**** Kutipan

Terfokus pada penggunaan bahan peledak dalam penangkapan ikan di
perairan morowali, sudah tentu dapat mengancam kelestarian dari potensi sumber
daya yang ada. Potensi yang merupakan aset untuk dapat memberikan
kesejahteraan kepada masyarakat bisa rusak, dan mungkin tidak dapat pulih
kembali. Keberlanjutan dari sumberdaya ini juga mungkin tidak dapat dinikmati
oleh generasi selanjutnya atau setidaknya sulit untuk diperoleh di masa yang akan
datang. Bom yang digunakan dalam penangkapan ikan merupakan sebuah alat
yang dapat merusak (destruktif). Penggunaan bom dalam penangkapan ikan
menyebabkan kerusakan sumberdaya dan lingkungan di laut, khususnya
ekosistem terumbu karang.
6
Di samping itu, dalam tindak pidana Illegal Fishing tidak hanya terjadi
tindak pidana pencurian ikan saja, melainkan juga terjadinya pencemaran laut dan
rusaknya terumbu karang. Hal ini terkait teknologi yang digunakan tidak ramah
lingkungan, berupa bahan peledak, zat kimia (bahan beracun), dan bahan
berbahaya lainnya (alat tangkap terlarang) yang akan berdampak pada kerusakan
dan kepunahan sumber daya ikan.
Terkhusus terumbu karang yang dikenal sebagai rumah bagi ikan ternyata
memiliki proses pertumbuhan yang sangat lambat. Berdasarkan pengukuran yang
dilakukan oleh Vaughn (1925 dalam Nybakken, 1998) diketahui bahwa spesies
Acropora yaitu genus Acropora foliaceous (seperti daun) dapat tumbuh dengan
diameter 5-10 cm dan tingginya 2-5 cm pertahun. Sedangkan spesis Montastrea
annularis, sebuah tipe kerang masif hanya tumbuh dengan diameter 0,5-2 cm dan
tinggi 0,25-0,75 cm per tahun (M. Ghufran H. Kordi K, 2010:18-19). Bayangkan
bila sebuah populasi terumbu karang hancur, maka dibutuhkan waktu bertahun-
tahun untuk menjadikannya produktif kembali.

********

Tujuan 1:
Tulis kembali bagian kutipan yang diawali kata-kata "Terkhusus terumbu karang" dan diakhiri "menjadikannya produktif kembali.", dengan mengganti "terumbu karang" menjadi "koral".
Tujuan 2:
Jawab pertanyaan berikut berdasarkan kutipan.
(a) Di perairan mana penggunaan bahan peledak untuk menangkap ikan menjadi fokus?
(b) Selain pencurian ikan, apa saja yang terjadi dalam tindak pidana Illegal Fishing?
(c) Berapa pertambahan tinggi Montastrea annularis per tahun?
Item yang ada tidak diperlukan untuk mengerjakan tugas ini.

**** Informasi yang Tersedia

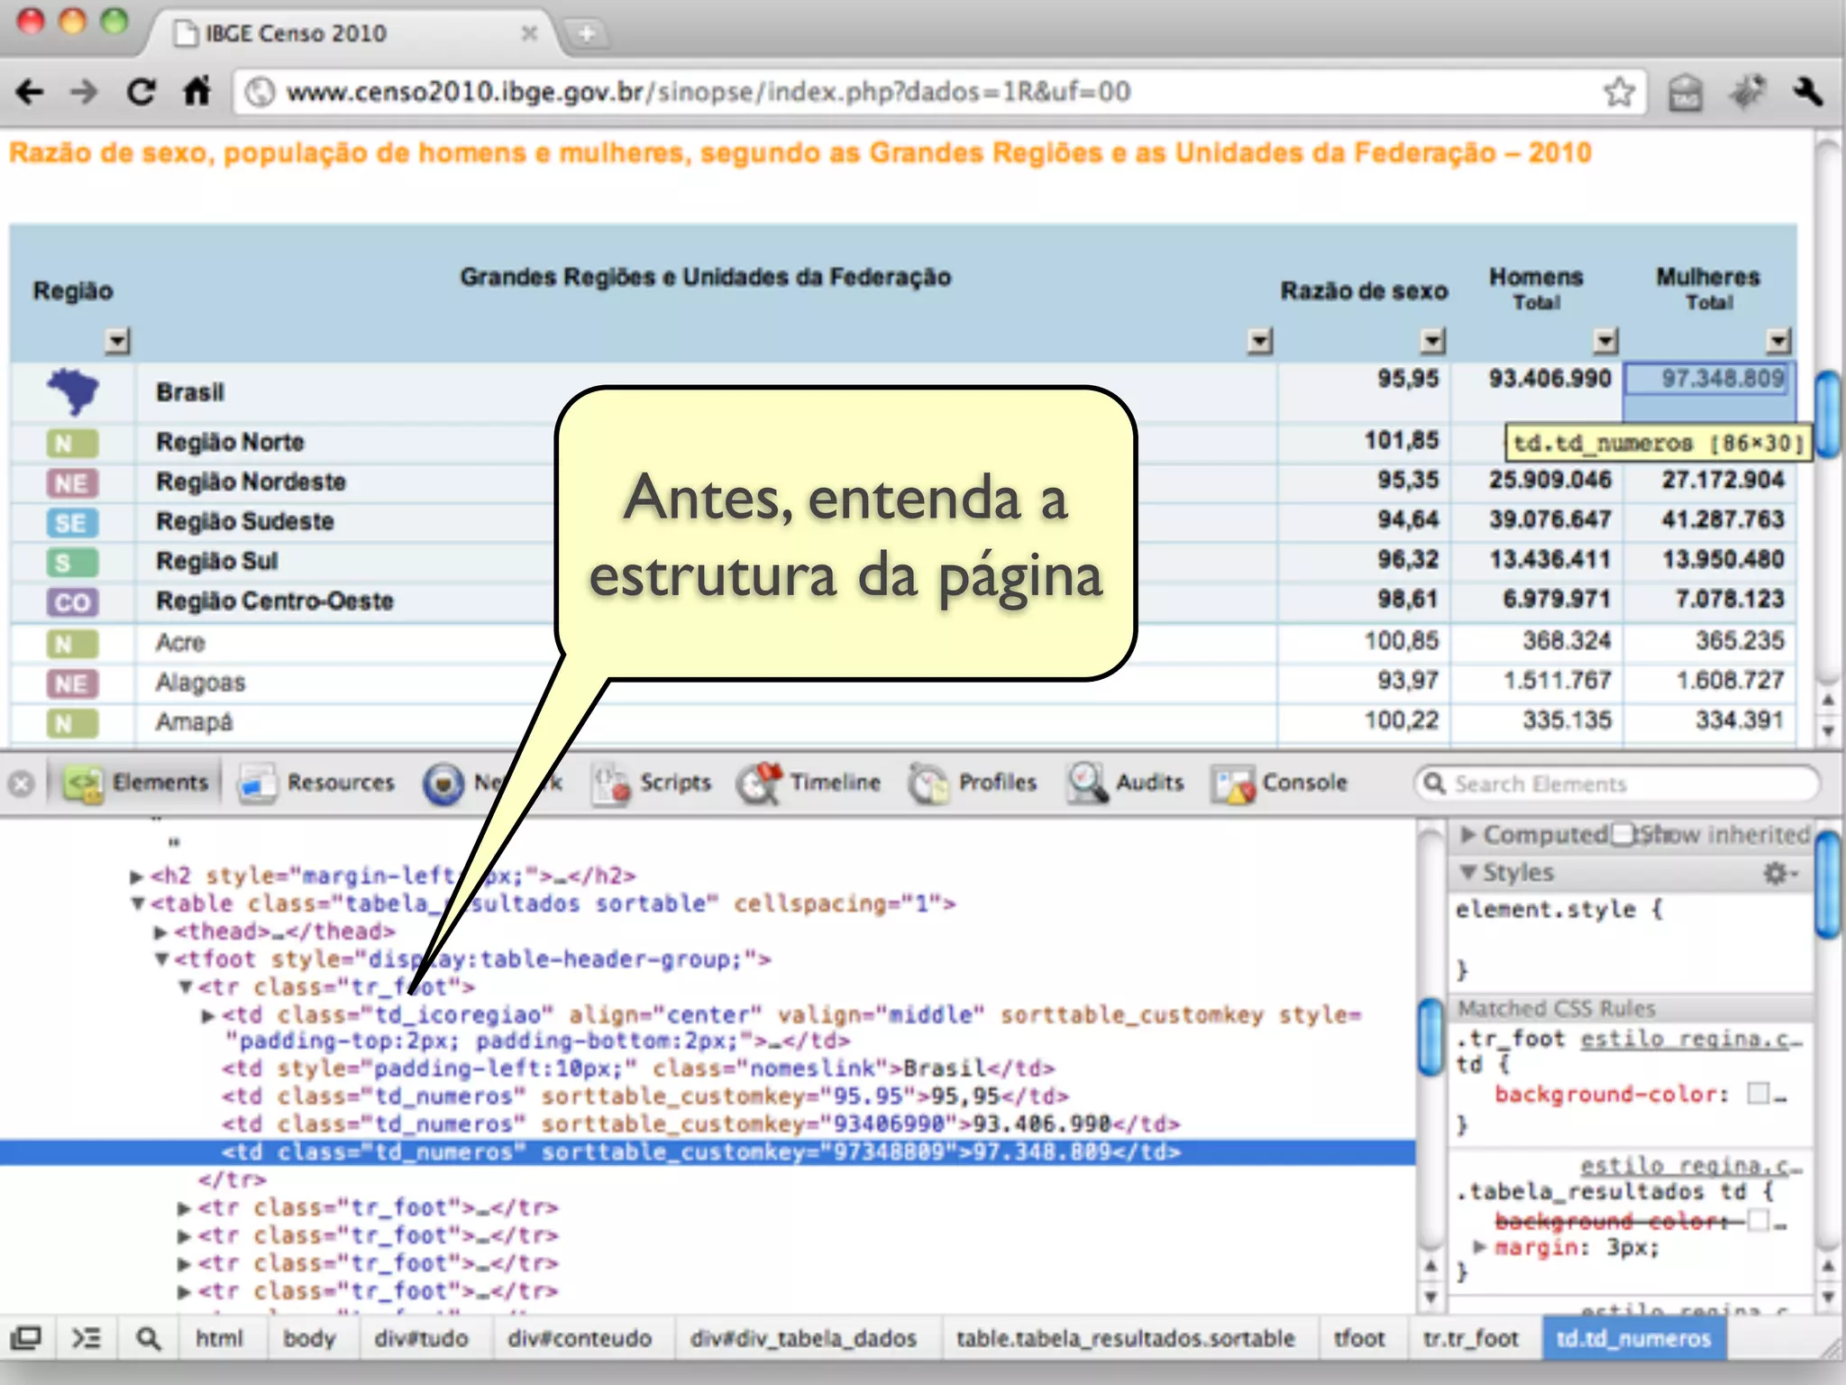
Task: Open the wrench settings menu
Action: 1807,92
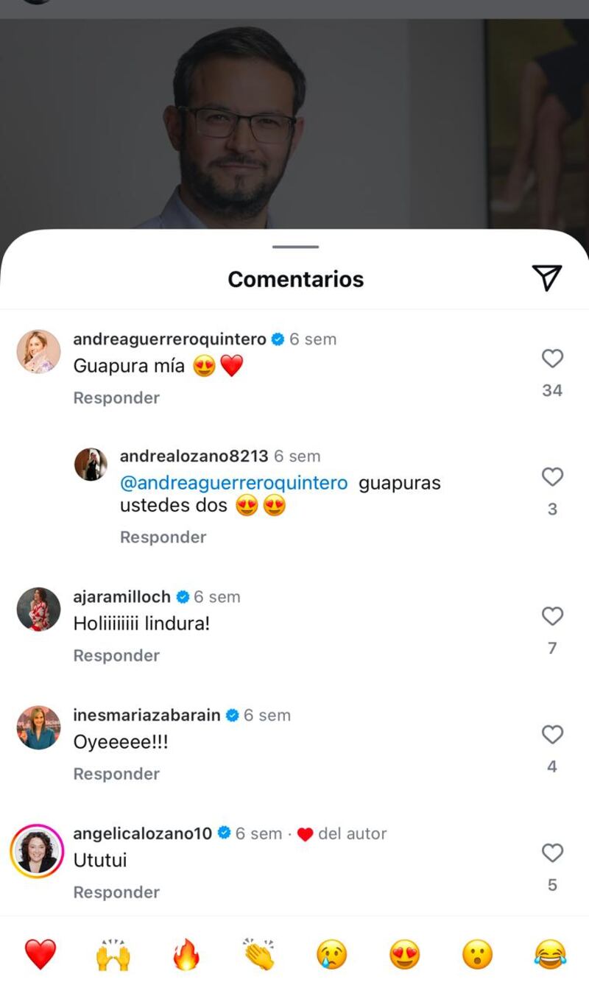
Task: Like the Oyeeeee comment heart
Action: tap(552, 735)
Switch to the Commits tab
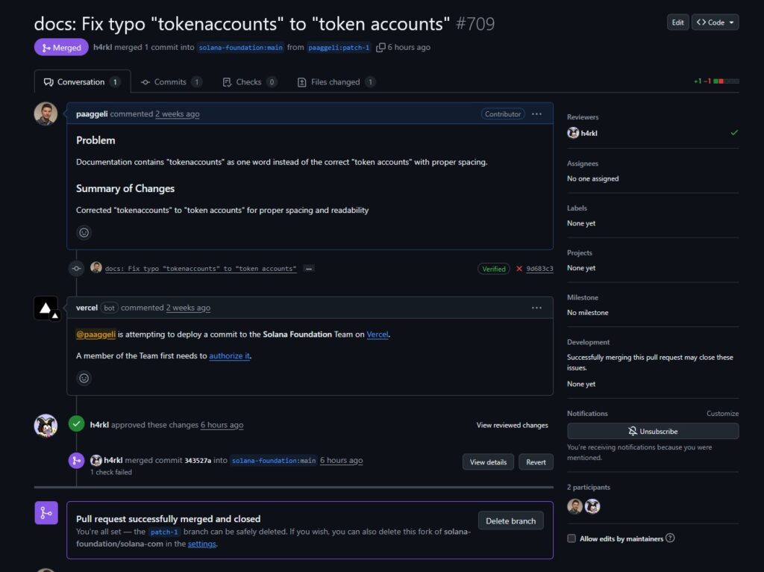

********

Jawaban 1:
Terkhusus koral yang dikenal sebagai rumah bagi ikan ternyata
memiliki proses pertumbuhan yang sangat lambat. Berdasarkan pengukuran yang
dilakukan oleh Vaughn (1925 dalam Nybakken, 1998) diketahui bahwa spesies
Acropora yaitu genus Acropora foliaceous (seperti daun) dapat tumbuh dengan
diameter 5-10 cm dan tingginya 2-5 cm pertahun. Sedangkan spesis Montastrea
annularis, sebuah tipe kerang masif hanya tumbuh dengan diameter 0,5-2 cm dan
tinggi 0,25-0,75 cm per tahun (M. Ghufran H. Kordi K, 2010:18-19). Bayangkan
bila sebuah populasi koral hancur, maka dibutuhkan waktu bertahun-
tahun untuk menjadikannya produktif kembali.

Jawaban 2:
(a) Perairan Morowali.
(b) Pencemaran laut dan rusaknya terumbu karang.
(c) 0,25-0,75 cm per tahun.